▶ **TASK 1**: In the comments on electronic voting below, list the three numbered features of the proposed open-sourced decentralised crypto-token voting scheme.
▶ **TASK 2**: Please extend the comments on electronic voting below, picking up after their final sentence.


    You play a heist mission where you steal some electronic voting machines, and rig the election, and the voters are none the wiser to the fact they’ve already voted for a pre selected candidate.

  10. In India we use electronic voting.
    It'd affect the environment if we use ballots for a billion people. 😅

  11. Open-sourced decentralised private crypto-token voting.
    1. Voters vote with their own trusted software, with their own private keys stored on dedicated hardware
    2. All votes are recorded on the public blockchain verifiable by anyone but voting choice is private so that anonymity is preserved
    3. Voting result can be calculated by anyone who can access the blockchain

    The only problems now are trusting the hardware key manufacturer and the existing problem of being unable to verify the number of eligible voters

  12. The entire counting process must be observed by the unaided sense of all interested parties in order to maximise trust in the results. You cannot observe the processes within a computer chip with the unaided senses.

    So … if they can't rig the voting itself, they'll rig the electorate instead … hence, mass immigration. Dissolving the democratic voice of the native population with people holding different cultural values.

▶ **STUDY MATERIAL**:

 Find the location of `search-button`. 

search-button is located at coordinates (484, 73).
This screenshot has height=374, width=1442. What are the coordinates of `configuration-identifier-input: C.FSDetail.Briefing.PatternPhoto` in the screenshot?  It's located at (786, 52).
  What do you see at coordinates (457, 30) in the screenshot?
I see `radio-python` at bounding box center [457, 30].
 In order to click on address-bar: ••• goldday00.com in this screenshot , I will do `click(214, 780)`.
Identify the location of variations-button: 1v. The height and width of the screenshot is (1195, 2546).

▶ **RESPONSE AREA 1**:
1. Voters vote with their own trusted software, with their own private keys stored on dedicated hardware.
2. All votes are recorded on the public blockchain, verifiable by anyone, but the voting choice is private so that anonymity is preserved.
3. The voting result can be calculated by anyone who can access the blockchain.

▶ **RESPONSE AREA 2**:
  13. If you have something important, simply don't use general purpose computers. I fail to see why evm's can't be designed (on a hardware level) to only allow voting.

    Each person is assigned say a private key at your government agency with a piece of photo ID or whatever, then they use that key when they vote at their local voting machine booth. Make all software and hardware involved opensource.

    If the key is hard to remember, simply have a little pocket device inputs the key into the machine. Doesn't have to be USB, could be a single wire with the device running on battery, but shouldn't matter. You probably can't hack a machine that only has hardware that counts votes.

    Anybody care to tell me how this system won't work?

  14. Eletronic voting has its flaws, but pretty much all of the concerns pointed out on the video were addressed in Brazil, and have been using it without major problems since 1996. No online voting though.

  15. Clearly elections are fixed. If its that easy for a out side party with motivation…how easy will it then not be for an insider to do it with same motivation…I just realised that we will never know if any election is NOT rigged. So we just have to assume they are rigged because…why would they not when its so easy. You only have to change like 10% of the votes to turn the tables often…done with a few clicks with a mouse and a keyboard on the right pc….

  16. You are a computer scientist. And you are advocating against technology?
    Can you not make foolproof software?
    For countries whose population is for greater than UK, mannual paper voting is impractical?
    In countries like India, they need weeks to collect, count, and then generate result. And they even have to mobilize thousands of troops for the protection of officials of Election Commission.
    As an Engineer I am in favor of Paperless Voting.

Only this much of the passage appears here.